Wilkes in foreground Wilkes Island, the southwest arm of Wake atoll, bears a wartime scar that may never heal. Halfway along the lagoon side the shore juts sharply inward, nearly bisecting Wilkes. Only a narrow strip of land remains, cluttered with concrete blocks and nearly submerged at high tide, to connect to the western end. The indentation may appear natural to the casual observer but folks familiar with Wake and its history know that it is “man-made.” The altered coastline is visible on every map and aerial photograph of Wake – even the one from the International Space Station – from the fall of 1941 to the present. The scar on Wilkes is the story of unfinished business that sealed Wake’s wartime fate.

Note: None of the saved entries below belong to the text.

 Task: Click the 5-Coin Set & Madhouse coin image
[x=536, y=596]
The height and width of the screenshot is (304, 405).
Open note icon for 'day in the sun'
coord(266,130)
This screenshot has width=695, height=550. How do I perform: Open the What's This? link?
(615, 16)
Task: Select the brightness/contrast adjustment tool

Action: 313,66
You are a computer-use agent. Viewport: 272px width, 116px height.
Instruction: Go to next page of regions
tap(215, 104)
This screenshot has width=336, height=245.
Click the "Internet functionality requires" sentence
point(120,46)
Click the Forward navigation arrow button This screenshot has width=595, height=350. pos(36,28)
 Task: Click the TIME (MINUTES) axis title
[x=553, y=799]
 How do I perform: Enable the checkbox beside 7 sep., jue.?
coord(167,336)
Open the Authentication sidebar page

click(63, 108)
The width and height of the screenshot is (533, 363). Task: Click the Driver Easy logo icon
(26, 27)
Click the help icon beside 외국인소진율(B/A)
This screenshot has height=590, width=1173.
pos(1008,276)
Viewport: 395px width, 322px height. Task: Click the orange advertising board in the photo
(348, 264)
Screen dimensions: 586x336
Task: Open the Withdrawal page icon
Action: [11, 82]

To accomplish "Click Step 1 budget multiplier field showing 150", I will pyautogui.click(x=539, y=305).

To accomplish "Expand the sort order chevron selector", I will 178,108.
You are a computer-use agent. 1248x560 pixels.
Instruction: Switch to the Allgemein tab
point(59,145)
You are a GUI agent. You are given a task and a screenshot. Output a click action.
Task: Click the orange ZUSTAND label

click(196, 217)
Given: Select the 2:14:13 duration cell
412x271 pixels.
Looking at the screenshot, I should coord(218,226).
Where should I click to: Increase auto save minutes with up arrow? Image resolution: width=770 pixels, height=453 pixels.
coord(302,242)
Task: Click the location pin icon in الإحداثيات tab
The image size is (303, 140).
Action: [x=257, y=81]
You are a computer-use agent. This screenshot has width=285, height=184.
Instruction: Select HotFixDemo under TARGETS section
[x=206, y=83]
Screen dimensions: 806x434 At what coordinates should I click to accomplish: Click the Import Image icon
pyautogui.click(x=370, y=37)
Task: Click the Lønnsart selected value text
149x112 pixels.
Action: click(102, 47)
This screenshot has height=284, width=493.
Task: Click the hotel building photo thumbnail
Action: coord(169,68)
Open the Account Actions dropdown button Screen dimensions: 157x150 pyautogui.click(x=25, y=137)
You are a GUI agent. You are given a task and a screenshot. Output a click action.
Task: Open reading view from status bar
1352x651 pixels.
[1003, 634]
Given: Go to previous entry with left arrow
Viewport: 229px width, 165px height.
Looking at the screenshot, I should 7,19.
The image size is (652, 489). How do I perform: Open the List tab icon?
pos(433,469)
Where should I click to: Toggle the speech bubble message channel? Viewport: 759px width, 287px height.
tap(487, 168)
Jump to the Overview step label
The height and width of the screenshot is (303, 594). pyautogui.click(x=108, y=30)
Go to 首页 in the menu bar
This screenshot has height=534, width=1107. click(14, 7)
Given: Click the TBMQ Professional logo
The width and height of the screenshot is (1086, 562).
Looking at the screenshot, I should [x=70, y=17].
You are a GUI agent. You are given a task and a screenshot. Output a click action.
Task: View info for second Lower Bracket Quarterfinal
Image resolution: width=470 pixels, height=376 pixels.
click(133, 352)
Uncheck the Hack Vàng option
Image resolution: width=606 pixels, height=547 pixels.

Even before officially embarking on the Wake Island project in 1940, the U. S. Navy knew that a channel into the lagoon was an essential component for the future naval air station. A squadron of PBY patrol planes (flying boats) would require dredged runways, facilities, and access for a seaplane tender into the protective water of the lagoon. Neither of the natural channels separating Wake proper from Peale and Wilkes was suitable for ship access. Early plans called for dredging the ship channel across the broad, shallow, western mouth of the lagoon, but Wake’s fiercely resistant coral promised a long and difficult battle there.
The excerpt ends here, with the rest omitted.